§ Directions for this task
Repeat these lines verbatim, from the line containing "606x466 pixels." to the line containing "I will pos(352,119).".

§ Data records
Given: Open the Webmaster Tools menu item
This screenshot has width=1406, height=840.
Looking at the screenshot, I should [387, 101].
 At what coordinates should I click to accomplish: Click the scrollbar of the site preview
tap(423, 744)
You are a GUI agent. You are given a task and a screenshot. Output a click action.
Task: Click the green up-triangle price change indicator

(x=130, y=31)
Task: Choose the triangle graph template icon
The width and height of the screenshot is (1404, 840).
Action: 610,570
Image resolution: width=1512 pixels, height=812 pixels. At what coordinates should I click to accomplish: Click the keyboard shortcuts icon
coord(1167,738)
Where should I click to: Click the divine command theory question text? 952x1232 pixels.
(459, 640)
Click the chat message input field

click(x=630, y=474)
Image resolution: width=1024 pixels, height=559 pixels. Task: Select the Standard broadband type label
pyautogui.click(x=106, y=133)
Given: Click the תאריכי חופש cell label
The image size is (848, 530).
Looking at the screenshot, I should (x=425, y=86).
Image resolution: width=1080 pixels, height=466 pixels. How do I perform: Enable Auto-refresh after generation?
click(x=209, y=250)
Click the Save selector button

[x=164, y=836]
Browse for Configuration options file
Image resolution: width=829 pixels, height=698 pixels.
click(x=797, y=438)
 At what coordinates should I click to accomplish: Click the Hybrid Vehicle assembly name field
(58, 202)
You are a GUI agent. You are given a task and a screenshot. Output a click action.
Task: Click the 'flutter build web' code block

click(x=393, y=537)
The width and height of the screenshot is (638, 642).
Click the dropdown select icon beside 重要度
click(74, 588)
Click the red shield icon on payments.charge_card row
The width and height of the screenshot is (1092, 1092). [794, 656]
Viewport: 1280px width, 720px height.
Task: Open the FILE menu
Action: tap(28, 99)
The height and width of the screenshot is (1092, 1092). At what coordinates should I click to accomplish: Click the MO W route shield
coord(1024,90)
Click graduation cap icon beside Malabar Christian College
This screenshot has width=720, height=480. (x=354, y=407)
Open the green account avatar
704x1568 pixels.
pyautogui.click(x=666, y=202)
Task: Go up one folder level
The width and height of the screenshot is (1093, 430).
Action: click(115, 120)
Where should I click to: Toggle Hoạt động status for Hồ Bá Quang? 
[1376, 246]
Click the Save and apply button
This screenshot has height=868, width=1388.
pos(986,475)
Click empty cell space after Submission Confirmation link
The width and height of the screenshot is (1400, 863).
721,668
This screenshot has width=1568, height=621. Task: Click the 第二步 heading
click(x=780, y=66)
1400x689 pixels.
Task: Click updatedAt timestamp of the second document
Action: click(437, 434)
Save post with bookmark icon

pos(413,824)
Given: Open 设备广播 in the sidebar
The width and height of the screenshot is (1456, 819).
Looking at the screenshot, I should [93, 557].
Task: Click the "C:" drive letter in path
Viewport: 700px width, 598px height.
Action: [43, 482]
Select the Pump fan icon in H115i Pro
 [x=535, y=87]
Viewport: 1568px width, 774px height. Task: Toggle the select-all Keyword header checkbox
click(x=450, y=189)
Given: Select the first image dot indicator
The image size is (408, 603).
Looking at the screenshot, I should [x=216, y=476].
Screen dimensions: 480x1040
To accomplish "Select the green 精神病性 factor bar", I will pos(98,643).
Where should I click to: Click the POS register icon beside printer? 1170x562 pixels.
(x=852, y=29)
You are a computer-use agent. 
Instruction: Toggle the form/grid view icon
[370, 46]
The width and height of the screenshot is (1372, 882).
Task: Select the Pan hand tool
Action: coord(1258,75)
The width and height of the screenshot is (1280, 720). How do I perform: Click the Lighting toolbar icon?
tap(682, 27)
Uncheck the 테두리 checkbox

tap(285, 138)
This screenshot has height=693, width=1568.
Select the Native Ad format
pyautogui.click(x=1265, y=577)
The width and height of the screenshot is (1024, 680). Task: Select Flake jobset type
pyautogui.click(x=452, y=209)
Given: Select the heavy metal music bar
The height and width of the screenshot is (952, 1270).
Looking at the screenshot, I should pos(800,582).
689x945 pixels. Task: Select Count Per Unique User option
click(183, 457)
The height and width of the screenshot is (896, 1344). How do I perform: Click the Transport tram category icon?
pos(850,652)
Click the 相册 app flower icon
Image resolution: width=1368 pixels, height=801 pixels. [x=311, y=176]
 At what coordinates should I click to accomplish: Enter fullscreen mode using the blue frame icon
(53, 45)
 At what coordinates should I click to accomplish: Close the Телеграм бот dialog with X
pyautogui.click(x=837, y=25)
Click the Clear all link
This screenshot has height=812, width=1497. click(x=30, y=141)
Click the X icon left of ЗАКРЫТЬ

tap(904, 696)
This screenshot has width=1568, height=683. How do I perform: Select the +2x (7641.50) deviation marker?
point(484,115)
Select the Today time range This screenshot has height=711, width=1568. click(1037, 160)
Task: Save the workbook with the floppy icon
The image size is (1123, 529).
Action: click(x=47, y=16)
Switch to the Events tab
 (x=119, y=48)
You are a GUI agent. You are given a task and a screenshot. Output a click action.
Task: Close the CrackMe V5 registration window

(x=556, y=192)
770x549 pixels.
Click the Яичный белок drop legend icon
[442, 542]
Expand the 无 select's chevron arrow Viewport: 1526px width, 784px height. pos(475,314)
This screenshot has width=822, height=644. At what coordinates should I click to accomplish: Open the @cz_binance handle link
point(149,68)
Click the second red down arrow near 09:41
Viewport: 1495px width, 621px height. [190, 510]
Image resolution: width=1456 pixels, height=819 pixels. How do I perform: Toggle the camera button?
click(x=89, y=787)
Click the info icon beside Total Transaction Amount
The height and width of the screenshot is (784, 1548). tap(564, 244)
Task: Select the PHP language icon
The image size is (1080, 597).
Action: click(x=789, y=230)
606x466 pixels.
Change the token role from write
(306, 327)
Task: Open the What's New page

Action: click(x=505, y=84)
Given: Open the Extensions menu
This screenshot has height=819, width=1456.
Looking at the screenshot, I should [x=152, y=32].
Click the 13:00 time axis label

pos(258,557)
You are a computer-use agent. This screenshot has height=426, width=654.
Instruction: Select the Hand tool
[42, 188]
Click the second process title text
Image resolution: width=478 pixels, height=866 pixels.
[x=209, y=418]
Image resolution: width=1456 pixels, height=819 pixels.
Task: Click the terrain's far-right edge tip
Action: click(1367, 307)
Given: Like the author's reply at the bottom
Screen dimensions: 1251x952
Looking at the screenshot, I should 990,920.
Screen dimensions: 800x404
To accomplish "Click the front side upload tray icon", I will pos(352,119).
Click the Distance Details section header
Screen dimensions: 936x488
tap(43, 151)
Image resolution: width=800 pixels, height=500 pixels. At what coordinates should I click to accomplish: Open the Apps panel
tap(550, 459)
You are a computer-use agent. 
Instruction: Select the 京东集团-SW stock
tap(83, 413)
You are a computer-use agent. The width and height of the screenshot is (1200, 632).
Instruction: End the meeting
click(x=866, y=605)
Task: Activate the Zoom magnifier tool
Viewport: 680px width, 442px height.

§ Final result
606x466 pixels.
Change the token role from write
(306, 327)
Task: Open the What's New page

Action: click(x=505, y=84)
Given: Open the Extensions menu
This screenshot has height=819, width=1456.
Looking at the screenshot, I should [x=152, y=32].
Click the 13:00 time axis label

pos(258,557)
You are a computer-use agent. This screenshot has height=426, width=654.
Instruction: Select the Hand tool
[42, 188]
Click the second process title text
Image resolution: width=478 pixels, height=866 pixels.
[x=209, y=418]
Image resolution: width=1456 pixels, height=819 pixels.
Task: Click the terrain's far-right edge tip
Action: click(1367, 307)
Given: Like the author's reply at the bottom
Screen dimensions: 1251x952
Looking at the screenshot, I should 990,920.
Screen dimensions: 800x404
To accomplish "Click the front side upload tray icon", I will pos(352,119).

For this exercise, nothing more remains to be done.